We asked Maria, from Pommama, who have a network of prenatal yoga teachers in London to share how yoga can help guide you through pregnancy, keeping your body and mind in balance as well as a preparing you mentally and physically for labour.
Maria writes: ‘Your body is in constant change as it goes through the different stages of pregnancy and so should your practice. It’s vitally important to be able to adjust your prenatal yoga practice to your ever-changing mind and growing body.
Let’s look at the three key stages women go through in pregnancy when it comes to their yoga practice. Medical professionals generally advise avoiding yoga before 12 to 14 weeks.
We suggest 3 key stages for your yoga practice during pregnancy based on bodily and mind changes as you go through the different trimesters.

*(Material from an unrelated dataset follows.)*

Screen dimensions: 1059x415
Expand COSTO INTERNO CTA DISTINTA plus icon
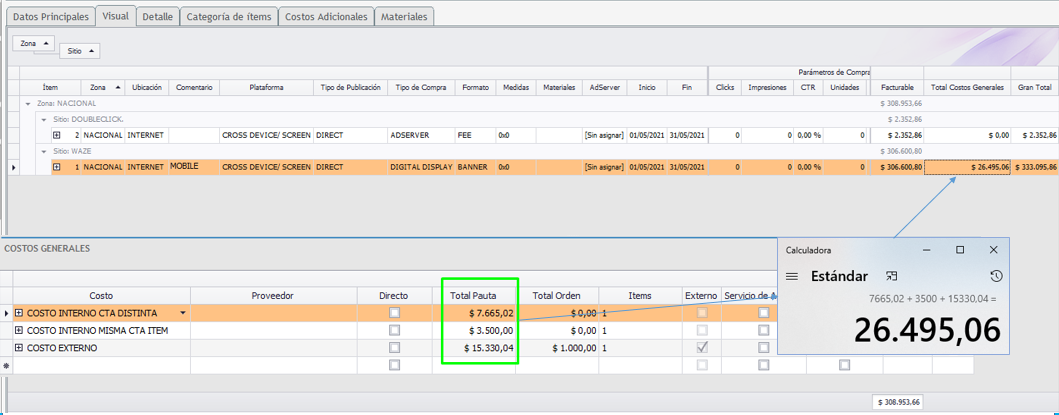(x=19, y=313)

Stage 1: 14 – 22 weeks pregnant
An active pregnancy yoga flow should focus on creating space in hips and pelvis, prepping for a bigger belly and shifting awareness to changes in the body.
At 14 weeks, nausea usually subsides and energy levels return. You can feel more energetic than ever before and although your body gradually starts changing, you are probably keen to move. We recommend a dynamic flow yoga practice for the next six to eight weeks, allowing you to embrace the return of your energy. You may not notice a huge difference in your body shape, but certain modifications are needed to accommodate the growing baby.

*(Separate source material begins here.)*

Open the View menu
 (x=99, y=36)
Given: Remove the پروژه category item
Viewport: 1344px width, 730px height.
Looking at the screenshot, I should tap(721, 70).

At this stage you have a little surge of energy, any nausea may be subsiding, your pelvis is shifting slightly so you will need to make small adjustments such as standing with your feet hip-width apart rather than together. You can definitely feel the changes in your body, but you don’t have a big belly yet, especially if it’s your first child, so you are not really hindered in your movement.

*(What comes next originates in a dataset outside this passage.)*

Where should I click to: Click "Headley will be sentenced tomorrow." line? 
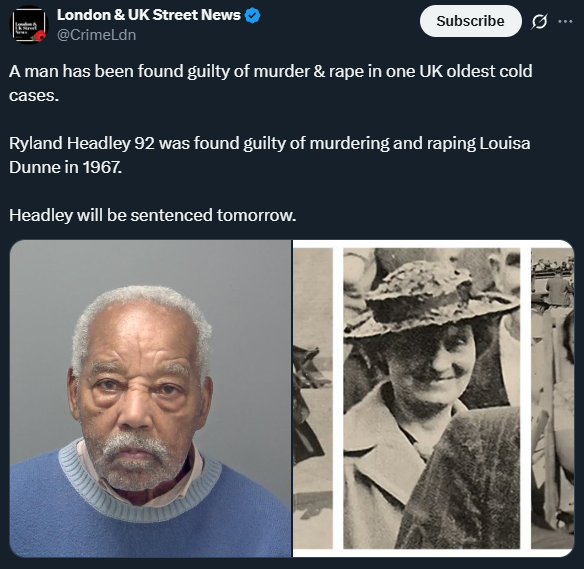[152, 215]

Stage 2: 22-32 weeks pregnant
You’ll need to start modifying your prenatal yoga flow to take into account your growing belly and tightness in the shoulders and back.
As your pregnancy moves into the second trimester you’ll begin to feel a little heavier. You can still do a flow class, but in much more mindful and slower mode. In your practice, you’ll need to be more observant and not push yourself while stretching, twisting and back bending. Focus on key areas such as shoulders, back and pelvic region. Poses need to be modified to take into account your growing belly and you’ll start using props to support certain poses.
Your growing belly and boobs mean that all the weight is now forward and as a result your shoulders and back can start to tighten. You hunch more and the ‘duck waddle’ starts to happen. The lower back is doing a lot more so you’ll need to focus on shoulder opening and back strengthening with bolsters and blocks to support you.
Stage 3: 32 weeks onwards
In the final weeks of your pregnancy you’ll need to focus more on breathing and connecting to the baby, prepping mentally for birth.
Preparing for birth, both mentally and physically is the key at this time. Deep, nurturing breathing, tension releasing movements and mind-calming meditation help you prepare for the birth of your baby. Although you can (and should, if you have no medical issues) still move at this stage, setting intentions, sending love and devotion to your baby, visualizing the new life inside you and learning to keep calm with breathing are top priority.
Your belly is pretty big, you are in your final weeks of pregnancy but you are still not completely static. Your energy levels start to drop again at this point. The third trimester is much more internal; it’s a time to focus more on breathing and connecting to your baby with lots of hands on belly, affirmations and setting intentions. By this point, the baby is kicking and you really feel like it’s happening. The ligaments are getting softer. Be especially careful with the stretches at this point, because you can overstretch.
Listen to your body as you will feel different from day to day and from class to a class.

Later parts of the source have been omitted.